The coupling member 122 may be ‘U’-shaped, as shown. The coupling members 122 may be of various size and shape. The input 124 and output 126 are nonconductive to prevent the input 124 from being conductive with the output 126 or from causing a closed-loop path for eddy currents to flow. Spaces may be provided between the cooling elements 82′, such as spaces 130, for drive cables (not shown) or other electronic components or controls.
The present invention provides a cooling system for actively cooling the RF space of an MRI system. The cooling system efficiently cools the RF space and in turn maintains the temperature within a patient bore of the MRI system below a predetermined temperature level. The cooling system provides such cooling with minimal affect on gradient and RF fields generated within the MRI system.

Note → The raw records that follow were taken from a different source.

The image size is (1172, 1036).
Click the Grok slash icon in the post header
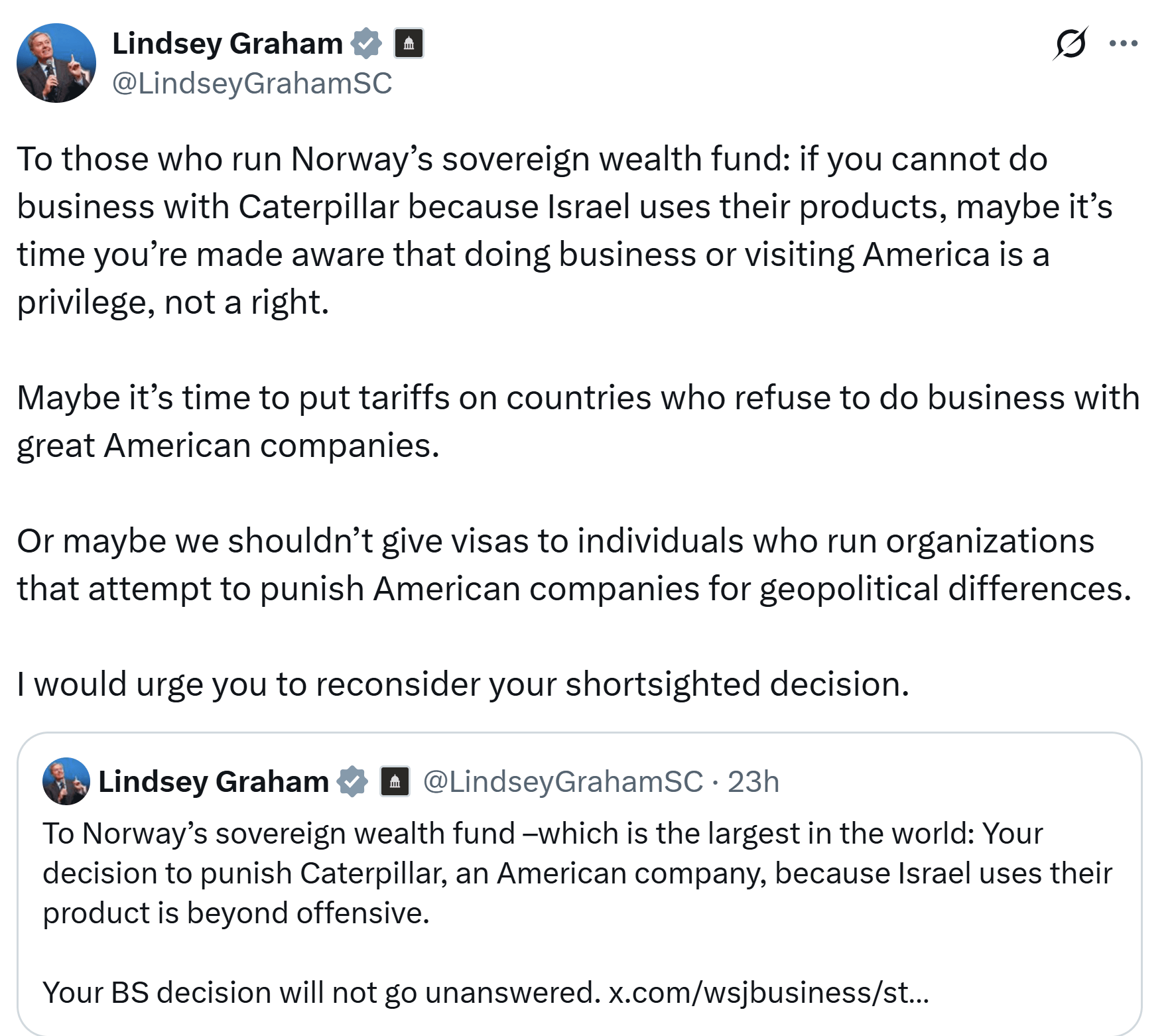point(1070,44)
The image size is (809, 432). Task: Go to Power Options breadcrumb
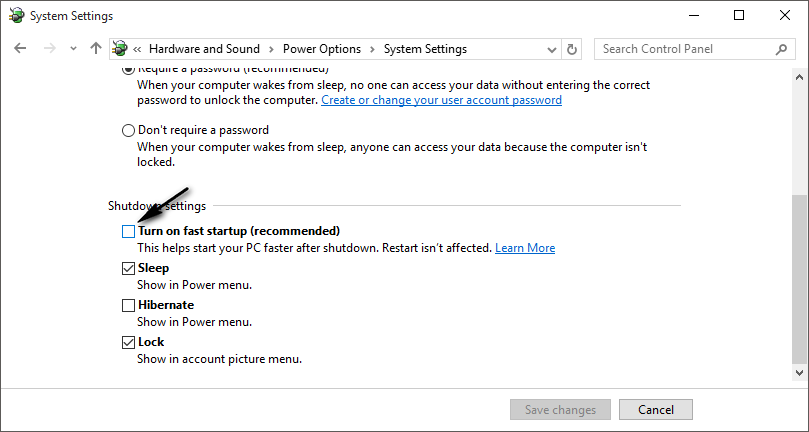pyautogui.click(x=323, y=48)
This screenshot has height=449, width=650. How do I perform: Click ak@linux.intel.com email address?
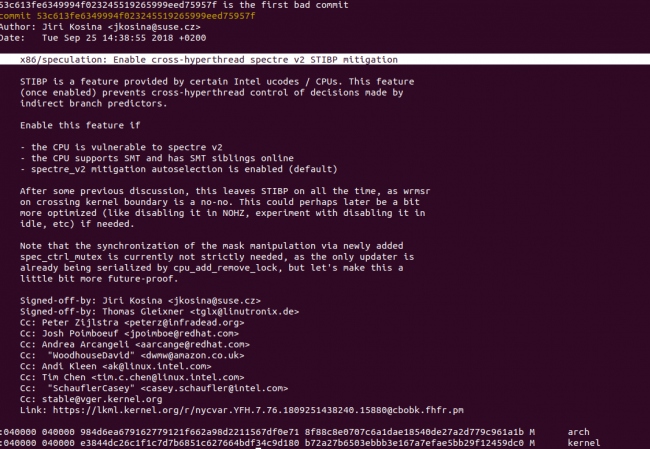157,366
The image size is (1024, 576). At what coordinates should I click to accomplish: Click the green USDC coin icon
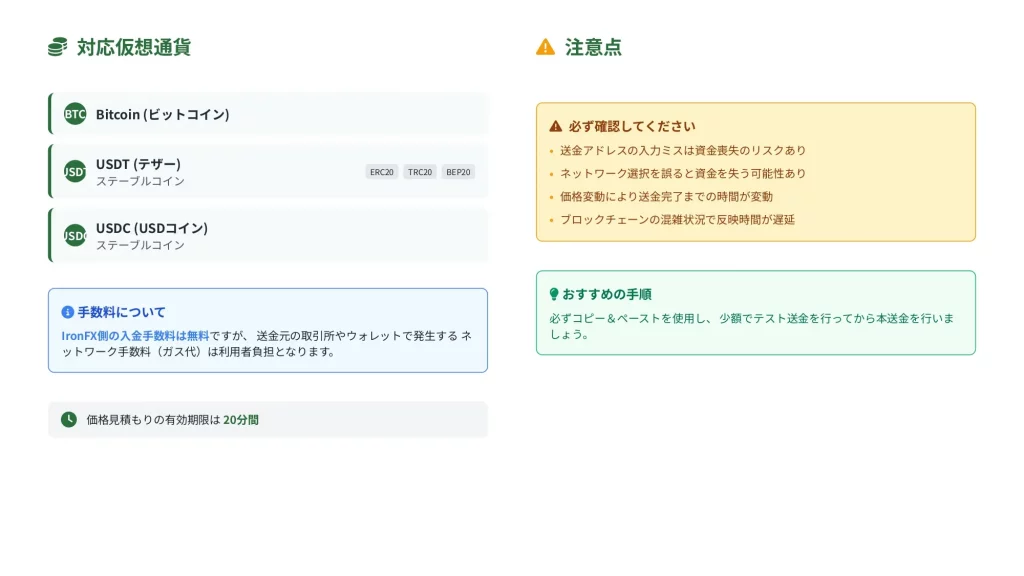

The present invention in providing such cooling increases service life of MRI system components and increases patient and customer satisfaction.
While the invention has been described in connection with one or more embodiments, it is to be understood that the specific mechanisms and techniques which have been described are merely illustrative of the principles of the invention, numerous modifications may be made to the methods and apparatus described without departing from the spirit and scope of the invention as defined by the appended claims.